**TASK STATEMENT:** Reproduce verbatim the stretch of the kernel scheduler patch below, from "diff --git a/kernel/sched/idle.c" through "static void do_idle(void)".

**SOURCE TEXT:**

· · ·

You're right, put prev happens after we updated pelt clock

Samuel,

Could you try the fix below ?

---
 kernel/sched/fair.c | 6 ------
 kernel/sched/idle.c | 3 +++
 2 files changed, 3 insertions(+), 6 deletions(-)

diff --git a/kernel/sched/fair.c b/kernel/sched/fair.c
index 108213e94158..bea71564d3da 100644
--- a/kernel/sched/fair.c
+++ b/kernel/sched/fair.c
@@ -8989,12 +8989,6 @@ pick_next_task_fair(struct rq *rq, struct task_struct *prev, struct rq_flags *rf
 			goto again;
 	}

-	/*
-	 * rq is about to be idle, check if we need to update the
-	 * lost_idle_time of clock_pelt
-	 */
-	update_idle_rq_clock_pelt(rq);
-
 	return NULL;
 }

diff --git a/kernel/sched/idle.c b/kernel/sched/idle.c
index 65eb8f8c1a5d..91af6acafe44 100644
--- a/kernel/sched/idle.c
+++ b/kernel/sched/idle.c
@@ -260,6 +260,9 @@ static void do_idle(void)

· · ·

**SUPPLIED DATA:**
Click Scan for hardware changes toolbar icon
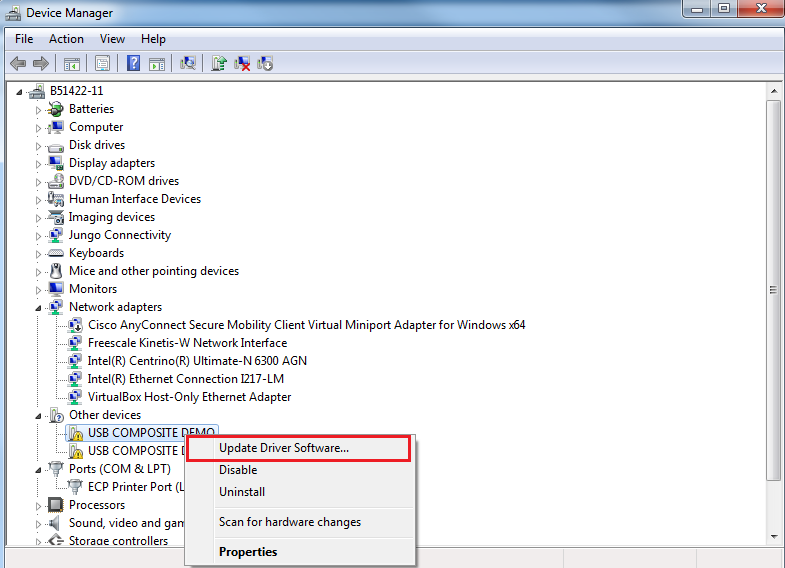Screen dimensions: 785x568 [187, 64]
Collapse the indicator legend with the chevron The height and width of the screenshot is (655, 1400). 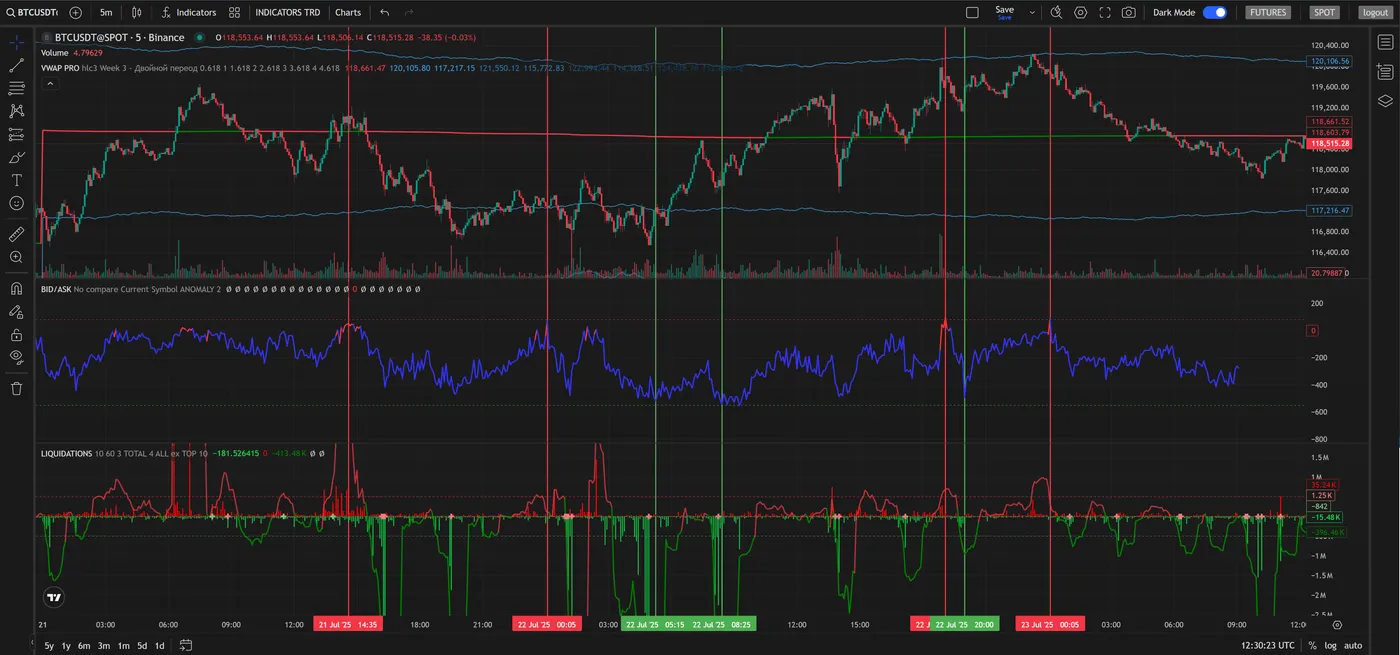49,84
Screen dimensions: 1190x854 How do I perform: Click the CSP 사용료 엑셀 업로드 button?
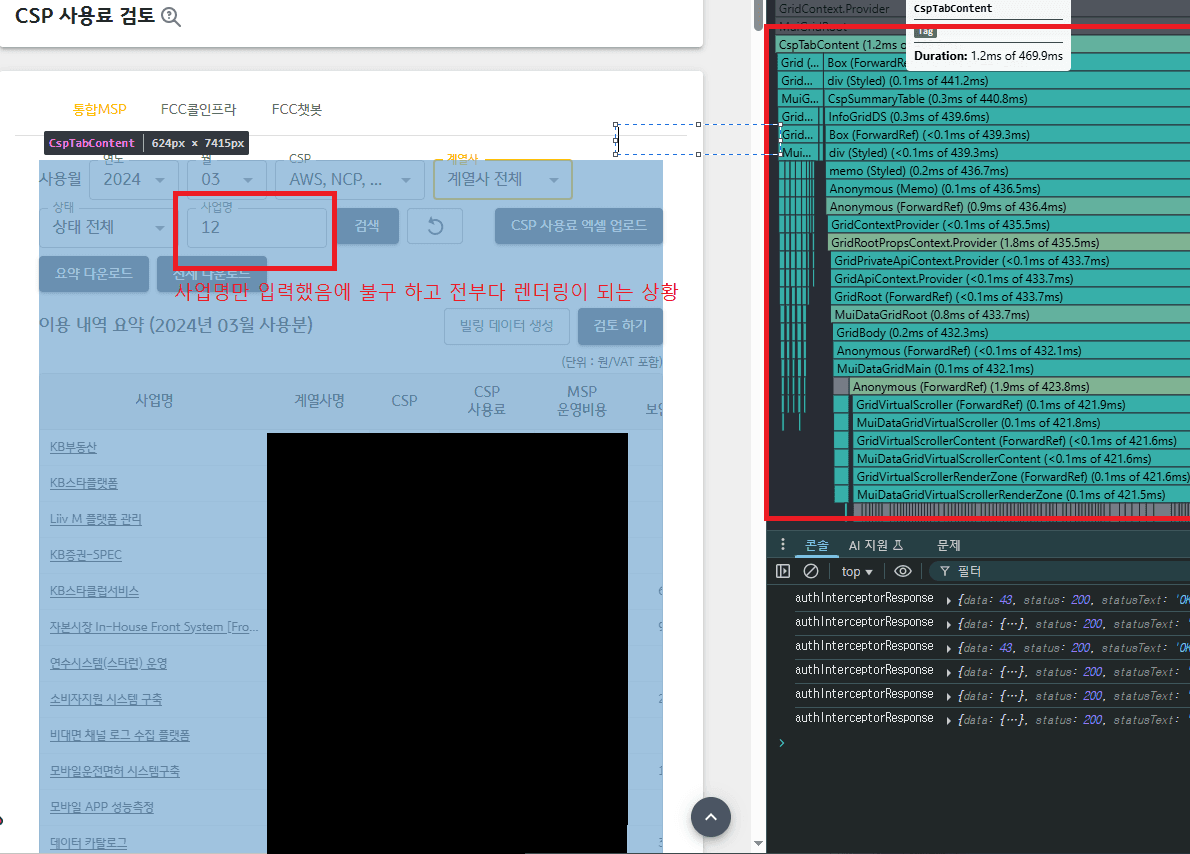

· · ·

**OUTPUT FOR THIS TASK:**
diff --git a/kernel/sched/idle.c b/kernel/sched/idle.c
index 65eb8f8c1a5d..91af6acafe44 100644
--- a/kernel/sched/idle.c
+++ b/kernel/sched/idle.c
@@ -260,6 +260,9 @@ static void do_idle(void)